1922年2月25日、ナチス党員や党に共感する若者を組織した、党の付属組織(突撃隊の指揮下)の一つとして始まる。1926年7月3日、「ヒトラー・ユーゲント」と改称。党唯一の青少年組織として公認された。当初は男子のみだったが、1930年、「ドイツ女子青年団(BDM)」が作られ、1932年にヒトラー・ユーゲントに組み込まれている。1933年7月20日、ヴァチカンはナチスと「政教条約」を締結、宗教目的の各組織の保護を取り決め、ドイツ国内での法的地位を明確にさせた。7月29日、ヒトラー・ユーゲント団員が同時に宗派的青年団に所属することを禁止し、カトリック青年団以外の全ての青少年組織を吸収、一元化した。1936年12月1日、「ヒトラー・ユーゲント法」により、党組織から公式に国家組織(10歳以上強制加入、他青年団組織の禁止)となった。

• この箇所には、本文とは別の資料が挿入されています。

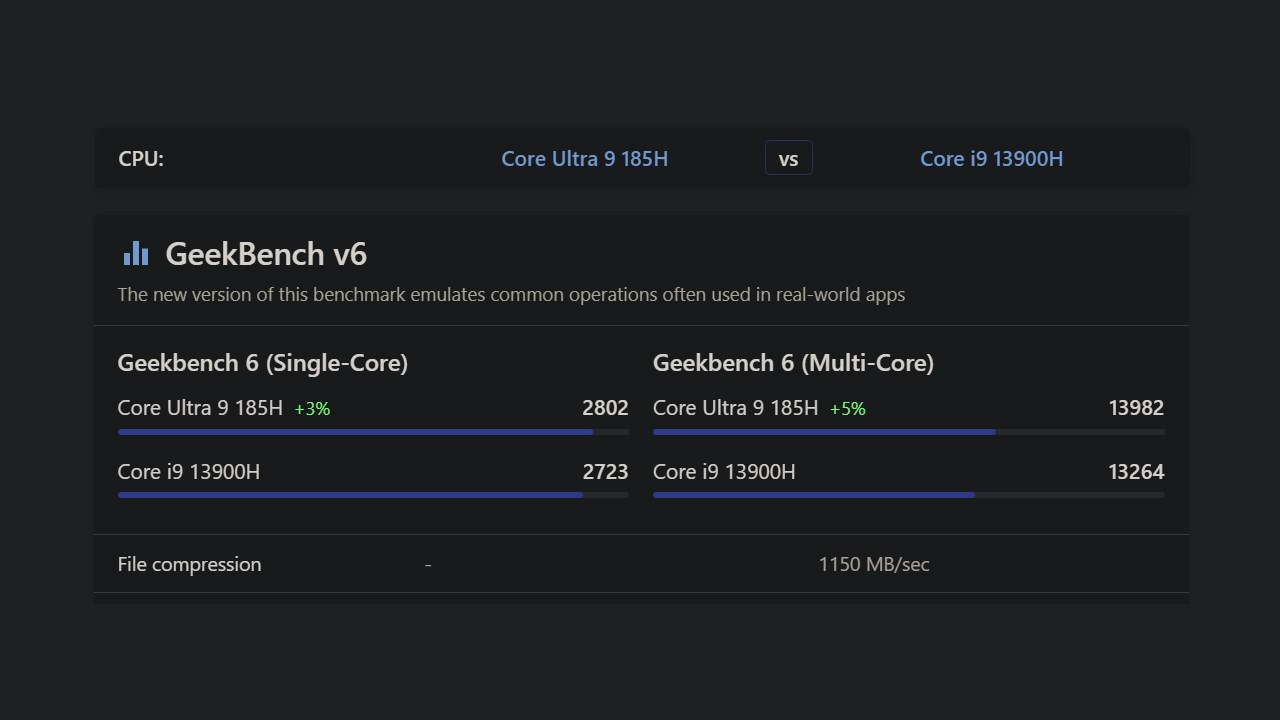1280x720 pixels.
Task: Click the 1150 MB/sec value
Action: click(874, 564)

ヒトラー・ユーゲントとは、男子を未来の兵士として、女子を未来の兵士を生む母として育てるための組織だった。

ショル家の子供達がユーゲントの活動に参加していた1935年頃は大まかに下記の4つの組織から構成されていた。

  男子:  ヒトラー・ユーゲント(14歳〜18歳) ドイツ少年団(10歳〜14歳)
  女子:  ドイツ女子青年団(14歳〜18歳) ドイツ少女団(10歳〜14歳)

各組織には約3000人単位の部隊があり、各部隊はその下にある約600人単位の大隊、約160人単位の中隊、約40人単位の小隊、約10人単位の班から成っていた。ハンスは中隊長になっていたので、約160人のリーダーだったことになる。ヒトラー・ユーゲントのリーダーになるには、管区の指導者養成所で約3週間の養成コースに参加する必要があったが、実際は指導者不足のため、このコースを受けずにリーダーとなる者も多かった。ハンスがこの「歴史、政治、人種生物学の充分な知識教育と相当な身体的訓練」を受たかどうかは不明。

ユーゲントの主な活動には、毎週水曜と土曜の午後に行われる「夕べの集い」(指導部が作成に関与したラジオ放送を聴く、リーダーが党の歴史に関する本を朗読する、等)と、月に1〜2度週末に行われるキャンプ(年少組織は日帰り)があり、夏休みには1週間以上の長期キャンプがあった。青年運動のスタイルを取り入れているが、起床から就寝まで細かな規則に従い全員で行動することで、共同体への従属の意識を植え付けるものだった。

参考:
原田一美『ナチ独裁下の子どもたち』講談社/1999
平井正『ヒトラー・ユーゲント』中央公論新社/2001



ドイツ(及びオーストリア)は古くからの音楽の国ですから、「他民族のもの」という理由だけで歌を禁止されたところで納得できるわけがない、という若者たちはハンス以外にも多かったそうです。